Every time we type something like google.com into a browser, the browser has no idea what that means. Computers only understand IP addresses — numbers like 142.250.190.14. So something needs to translate that human-friendly name into an IP address. That something is DNS — the Domain Name System.
Think of DNS as the phonebook of the internet. We know a person’s name, but we need their phone number to call them. DNS does exactly that — we give it a domain name, it gives us back an IP address.
The DNS Resolution Flow
When we hit example.com in the browser, here’s what actually happens behind the scenes:
The resolver walks down this chain, and once it gets the answer, it caches it so future lookups are instant.
DNS Record Types
DNS doesn’t just store IP addresses. There are several record types, each serving a different purpose:
- A — Maps a domain to an IPv4 address (
example.com → 93.184.216.34) - AAAA — Maps a domain to an IPv6 address (
example.com → 2606:2800:220:1:...) - CNAME — Alias for another domain (
www.example.com → example.com). It’s like a redirect at the DNS level. - MX — Mail exchange. Points to the mail server for a domain (
example.com → mail.example.com). This is how email knows where to go. - TXT — Text records used for verification, SPF (email spam prevention), and domain ownership proof.
- NS — Nameserver records. Tells us which DNS servers are authoritative for a domain.
TTL and DNS Caching
Every DNS record comes with a TTL (Time to Live) — a number in seconds that tells resolvers how long to cache the record. A TTL of 3600 means “cache this for 1 hour.”
This is why DNS changes don’t take effect immediately. When we update a record, old cached copies stick around until their TTL expires. This is called DNS propagation and it can take anywhere from minutes to 48 hours depending on the TTL values involved.
# Check the TTL of a domain's A record
dig example.com A
# Output includes something like:
# example.com. 3600 IN A 93.184.216.34
# ^^^^
# TTL in seconds (1 hour)
Practical Commands
Two essential tools for debugging DNS: dig and nslookup.
# dig — the go-to DNS debugging tool
dig pman47.cc # look up A record
dig pman47.cc MX # look up mail records
dig pman47.cc +short # just show the IP, no extra info
dig @8.8.8.8 pman47.cc # query Google's DNS specifically
# nslookup — simpler, works on all platforms
nslookup pman47.cc # basic lookup
nslookup -type=MX pman47.cc # look up mail records
dig gives us way more detail (TTL, authoritative server, query time), while nslookup is quicker for a fast check. On macOS and Linux, dig is usually pre-installed. On Windows, nslookup is the default.

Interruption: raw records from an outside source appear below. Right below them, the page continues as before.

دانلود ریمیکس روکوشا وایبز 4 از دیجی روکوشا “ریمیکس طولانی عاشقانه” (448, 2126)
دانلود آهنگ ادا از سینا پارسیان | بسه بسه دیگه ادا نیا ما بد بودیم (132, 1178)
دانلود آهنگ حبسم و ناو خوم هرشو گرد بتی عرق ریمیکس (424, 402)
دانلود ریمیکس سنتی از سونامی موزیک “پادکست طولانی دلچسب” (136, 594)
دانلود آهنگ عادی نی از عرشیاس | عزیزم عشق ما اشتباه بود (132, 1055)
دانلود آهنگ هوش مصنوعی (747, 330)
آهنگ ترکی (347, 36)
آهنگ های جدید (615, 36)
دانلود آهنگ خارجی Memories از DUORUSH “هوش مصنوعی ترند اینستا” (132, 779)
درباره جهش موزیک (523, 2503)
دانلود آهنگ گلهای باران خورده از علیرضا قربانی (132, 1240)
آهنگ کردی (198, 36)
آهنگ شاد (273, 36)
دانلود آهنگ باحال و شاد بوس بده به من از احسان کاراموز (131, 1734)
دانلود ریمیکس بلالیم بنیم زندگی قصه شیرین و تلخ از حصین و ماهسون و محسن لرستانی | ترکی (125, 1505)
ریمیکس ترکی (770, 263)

Why DNS Matters for Deployments
When we deploy a new site or change hosting providers, we need to update DNS records to point to the new server. A few things to keep in mind:
- Lower the TTL first. Before a migration, drop the TTL to something like 60 seconds a day in advance. That way, when we flip the DNS record, the old IP won’t be cached for hours.
- DNS propagation delays mean not everyone sees the change at the same time. Some ISPs are faster than others.
- Always verify with
digafter making changes to confirm the records have propagated.
# After updating DNS, check propagation
dig pman47.cc +short
# Should show the new IP address
# Check from a specific DNS resolver to compare
dig @1.1.1.1 pman47.cc +short # Cloudflare's resolver
dig @8.8.8.8 pman47.cc +short # Google's resolver
In simple language, DNS translates domain names into IP addresses by walking a chain of servers — and caching makes it fast, but also means changes take time to propagate.